● Prompt
In the records that follow, the lines from the one containing "Click the 热导率 row header" to the one containing "The width and height of the screenshot is (760, 647).", inclusive, are to be given again exactly.

● Extracted data
+---+

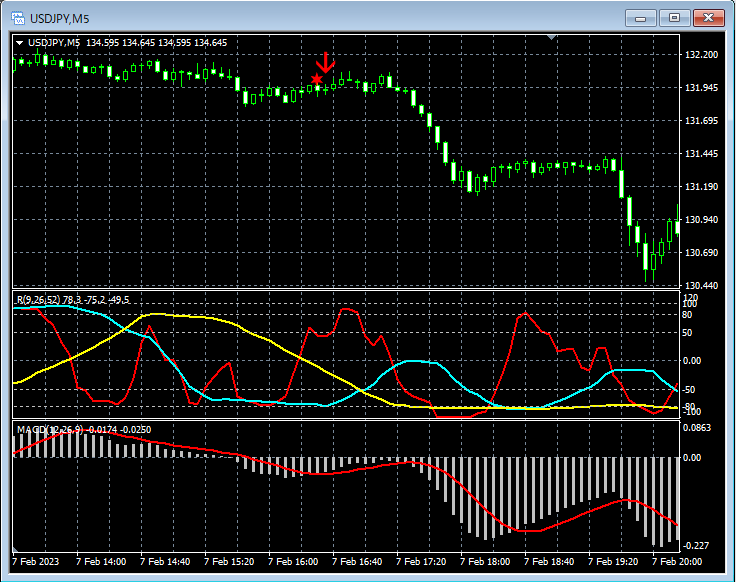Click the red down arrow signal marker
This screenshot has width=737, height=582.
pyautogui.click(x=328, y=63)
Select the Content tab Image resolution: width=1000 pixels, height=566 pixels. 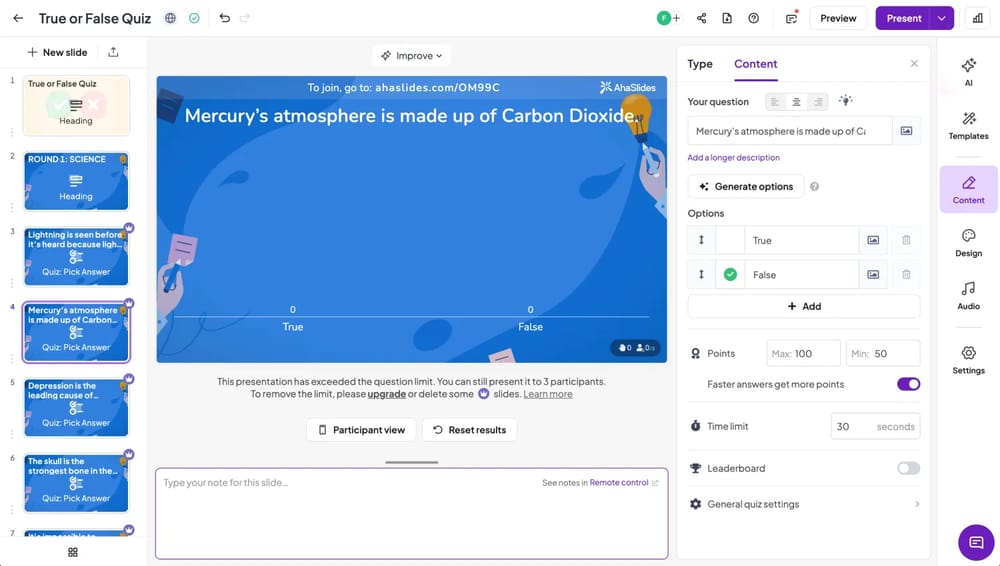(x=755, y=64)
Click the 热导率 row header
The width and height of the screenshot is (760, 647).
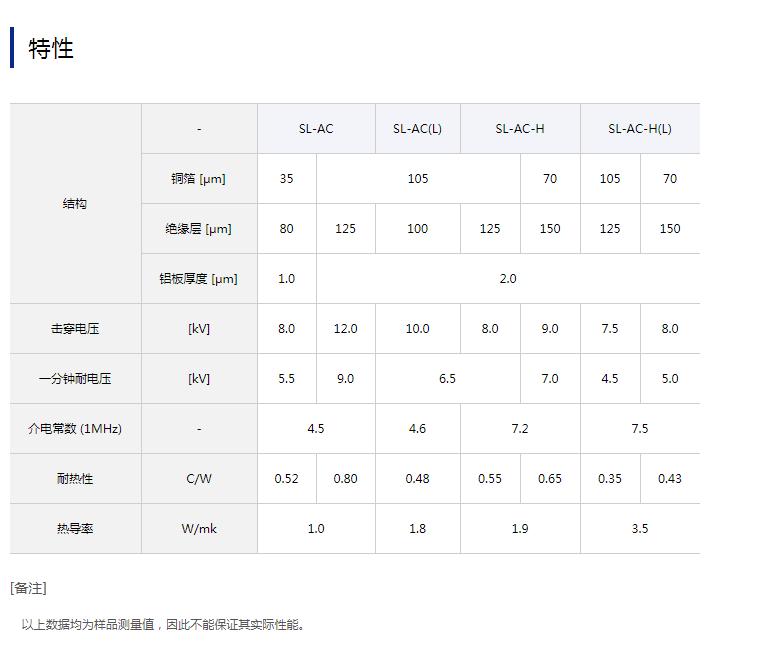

+---+

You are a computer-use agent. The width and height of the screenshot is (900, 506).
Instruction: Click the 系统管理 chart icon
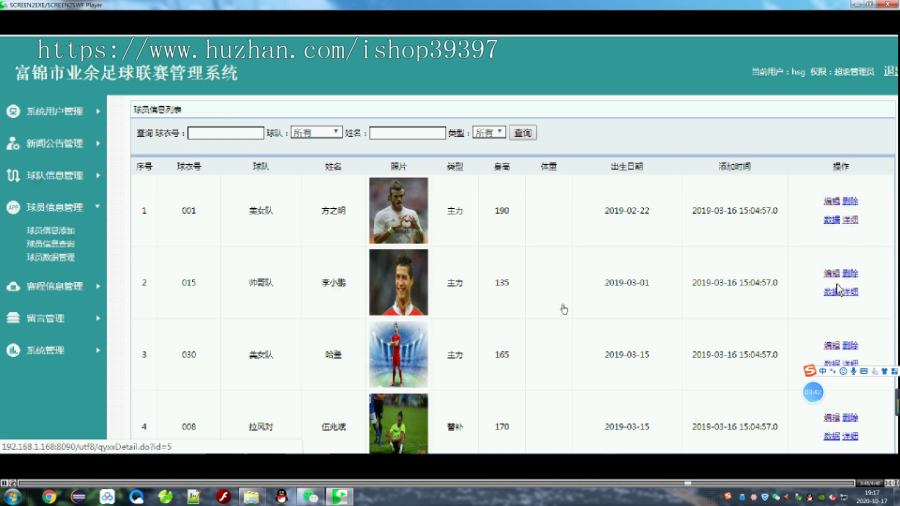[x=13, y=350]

+---+

● Answer
Click the 热导率 row header
The width and height of the screenshot is (760, 647).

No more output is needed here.